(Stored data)
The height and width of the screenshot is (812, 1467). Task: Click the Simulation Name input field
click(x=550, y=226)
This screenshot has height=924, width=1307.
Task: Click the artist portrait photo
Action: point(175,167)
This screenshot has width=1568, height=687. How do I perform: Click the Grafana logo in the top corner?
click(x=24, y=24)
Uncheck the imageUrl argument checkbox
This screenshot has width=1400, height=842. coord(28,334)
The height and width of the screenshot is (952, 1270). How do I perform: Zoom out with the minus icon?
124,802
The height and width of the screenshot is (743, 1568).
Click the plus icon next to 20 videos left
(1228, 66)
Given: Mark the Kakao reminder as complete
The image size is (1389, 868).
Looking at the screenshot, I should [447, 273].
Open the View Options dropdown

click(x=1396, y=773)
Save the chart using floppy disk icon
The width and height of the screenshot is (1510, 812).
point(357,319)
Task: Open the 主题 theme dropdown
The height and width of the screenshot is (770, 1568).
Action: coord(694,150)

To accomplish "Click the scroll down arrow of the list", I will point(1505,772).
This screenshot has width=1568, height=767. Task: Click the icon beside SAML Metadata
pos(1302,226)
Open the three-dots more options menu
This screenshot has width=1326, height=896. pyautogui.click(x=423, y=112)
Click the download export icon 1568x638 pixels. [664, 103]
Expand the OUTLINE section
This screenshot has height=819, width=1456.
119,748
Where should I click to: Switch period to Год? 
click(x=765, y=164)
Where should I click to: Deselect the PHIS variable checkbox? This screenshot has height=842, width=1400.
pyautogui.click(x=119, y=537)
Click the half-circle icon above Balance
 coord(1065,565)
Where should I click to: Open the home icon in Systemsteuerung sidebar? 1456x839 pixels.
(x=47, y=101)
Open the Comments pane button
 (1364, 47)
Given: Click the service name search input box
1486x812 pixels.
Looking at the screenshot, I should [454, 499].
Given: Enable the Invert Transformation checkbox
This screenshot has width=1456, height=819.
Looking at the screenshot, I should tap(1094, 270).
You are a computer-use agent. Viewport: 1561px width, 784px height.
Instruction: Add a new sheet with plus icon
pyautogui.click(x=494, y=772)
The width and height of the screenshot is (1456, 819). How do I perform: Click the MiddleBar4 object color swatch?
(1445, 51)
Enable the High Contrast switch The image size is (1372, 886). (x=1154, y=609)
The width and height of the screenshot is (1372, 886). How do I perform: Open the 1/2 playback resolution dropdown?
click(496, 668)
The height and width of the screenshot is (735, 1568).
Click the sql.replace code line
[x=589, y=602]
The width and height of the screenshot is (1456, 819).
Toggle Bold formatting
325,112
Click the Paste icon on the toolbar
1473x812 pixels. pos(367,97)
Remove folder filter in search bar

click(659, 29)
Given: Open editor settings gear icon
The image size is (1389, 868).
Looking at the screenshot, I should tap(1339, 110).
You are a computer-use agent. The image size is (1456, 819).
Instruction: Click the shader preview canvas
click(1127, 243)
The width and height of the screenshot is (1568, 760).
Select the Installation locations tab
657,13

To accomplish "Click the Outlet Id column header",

What this task involves = Would you set down every record again, exactly as it appears above?

Solution =
The height and width of the screenshot is (812, 1467). Task: Click the Simulation Name input field
click(x=550, y=226)
This screenshot has height=924, width=1307.
Task: Click the artist portrait photo
Action: point(175,167)
This screenshot has width=1568, height=687. How do I perform: Click the Grafana logo in the top corner?
click(x=24, y=24)
Uncheck the imageUrl argument checkbox
This screenshot has width=1400, height=842. coord(28,334)
The height and width of the screenshot is (952, 1270). How do I perform: Zoom out with the minus icon?
124,802
The height and width of the screenshot is (743, 1568).
Click the plus icon next to 20 videos left
(1228, 66)
Given: Mark the Kakao reminder as complete
The image size is (1389, 868).
Looking at the screenshot, I should [447, 273].
Open the View Options dropdown

click(x=1396, y=773)
Save the chart using floppy disk icon
The width and height of the screenshot is (1510, 812).
point(357,319)
Task: Open the 主题 theme dropdown
The height and width of the screenshot is (770, 1568).
Action: coord(694,150)

To accomplish "Click the scroll down arrow of the list", I will point(1505,772).
This screenshot has width=1568, height=767. Task: Click the icon beside SAML Metadata
pos(1302,226)
Open the three-dots more options menu
This screenshot has width=1326, height=896. pyautogui.click(x=423, y=112)
Click the download export icon 1568x638 pixels. [664, 103]
Expand the OUTLINE section
This screenshot has height=819, width=1456.
119,748
Where should I click to: Switch period to Год? 
click(x=765, y=164)
Where should I click to: Deselect the PHIS variable checkbox? This screenshot has height=842, width=1400.
pyautogui.click(x=119, y=537)
Click the half-circle icon above Balance
 coord(1065,565)
Where should I click to: Open the home icon in Systemsteuerung sidebar? 1456x839 pixels.
(x=47, y=101)
Open the Comments pane button
 (1364, 47)
Given: Click the service name search input box
1486x812 pixels.
Looking at the screenshot, I should [454, 499].
Given: Enable the Invert Transformation checkbox
This screenshot has width=1456, height=819.
Looking at the screenshot, I should tap(1094, 270).
You are a computer-use agent. Viewport: 1561px width, 784px height.
Instruction: Add a new sheet with plus icon
pyautogui.click(x=494, y=772)
The width and height of the screenshot is (1456, 819). How do I perform: Click the MiddleBar4 object color swatch?
(1445, 51)
Enable the High Contrast switch The image size is (1372, 886). (x=1154, y=609)
The width and height of the screenshot is (1372, 886). How do I perform: Open the 1/2 playback resolution dropdown?
click(496, 668)
The height and width of the screenshot is (735, 1568).
Click the sql.replace code line
[x=589, y=602]
The width and height of the screenshot is (1456, 819).
Toggle Bold formatting
325,112
Click the Paste icon on the toolbar
1473x812 pixels. pos(367,97)
Remove folder filter in search bar

click(659, 29)
Given: Open editor settings gear icon
The image size is (1389, 868).
Looking at the screenshot, I should tap(1339, 110).
You are a computer-use agent. The image size is (1456, 819).
Instruction: Click the shader preview canvas
click(1127, 243)
The width and height of the screenshot is (1568, 760).
Select the Installation locations tab
657,13

To accomplish "Click the Outlet Id column header",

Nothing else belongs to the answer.